(Stored data entries)
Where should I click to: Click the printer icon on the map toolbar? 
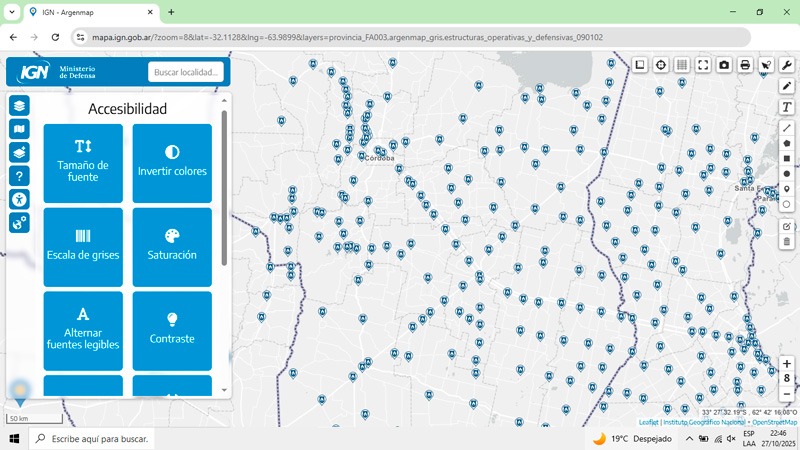tap(745, 65)
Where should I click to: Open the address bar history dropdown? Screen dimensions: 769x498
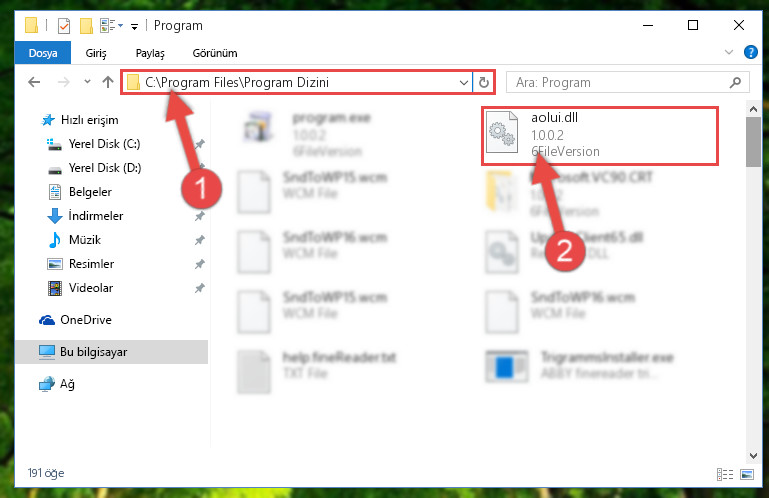coord(463,82)
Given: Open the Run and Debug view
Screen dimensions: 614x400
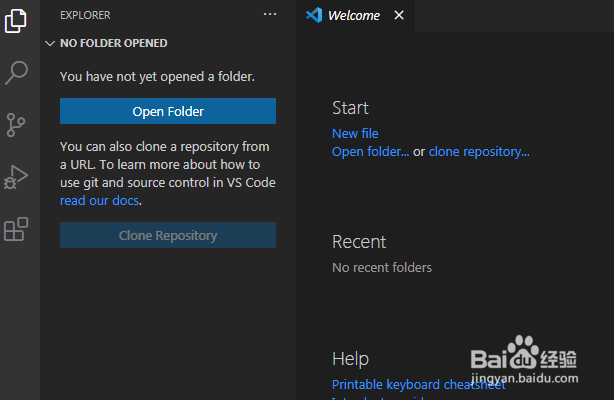Looking at the screenshot, I should pyautogui.click(x=16, y=177).
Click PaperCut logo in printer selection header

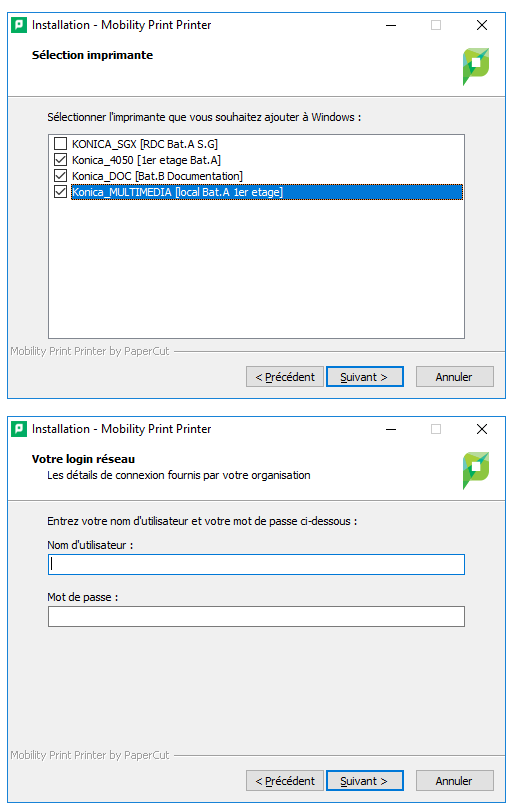coord(476,66)
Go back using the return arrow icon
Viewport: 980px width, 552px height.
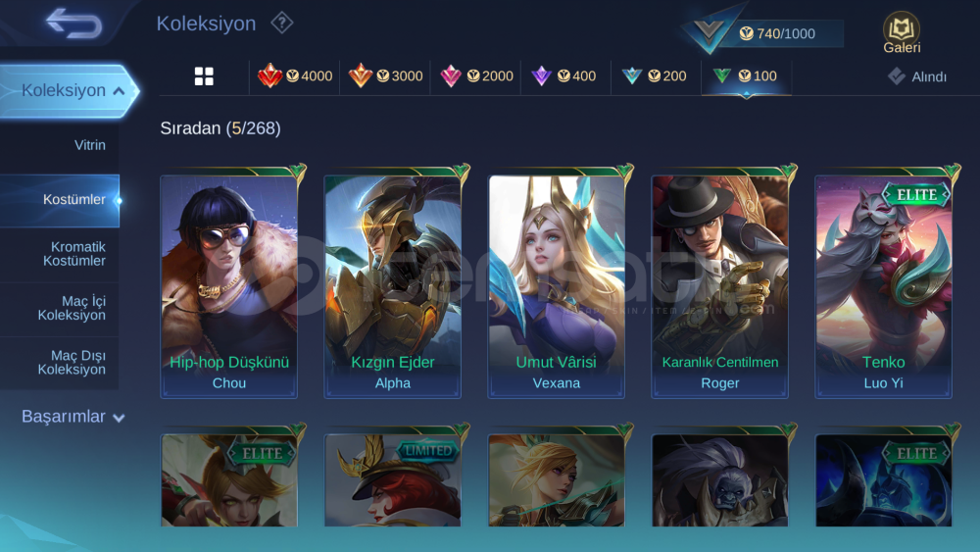pos(74,24)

→ **WHAT IS BEING ASKED**: Every entry above should come back exactly as written, except for its pictures.

→ **EXPECTED ANSWER**:
Where should I click to: Click the printer icon on the map toolbar? 
tap(745, 65)
Where should I click to: Open the address bar history dropdown? Screen dimensions: 769x498
coord(463,82)
Given: Open the Run and Debug view
Screen dimensions: 614x400
Looking at the screenshot, I should pyautogui.click(x=16, y=177).
Click PaperCut logo in printer selection header

coord(476,66)
Go back using the return arrow icon
Viewport: 980px width, 552px height.
pos(74,24)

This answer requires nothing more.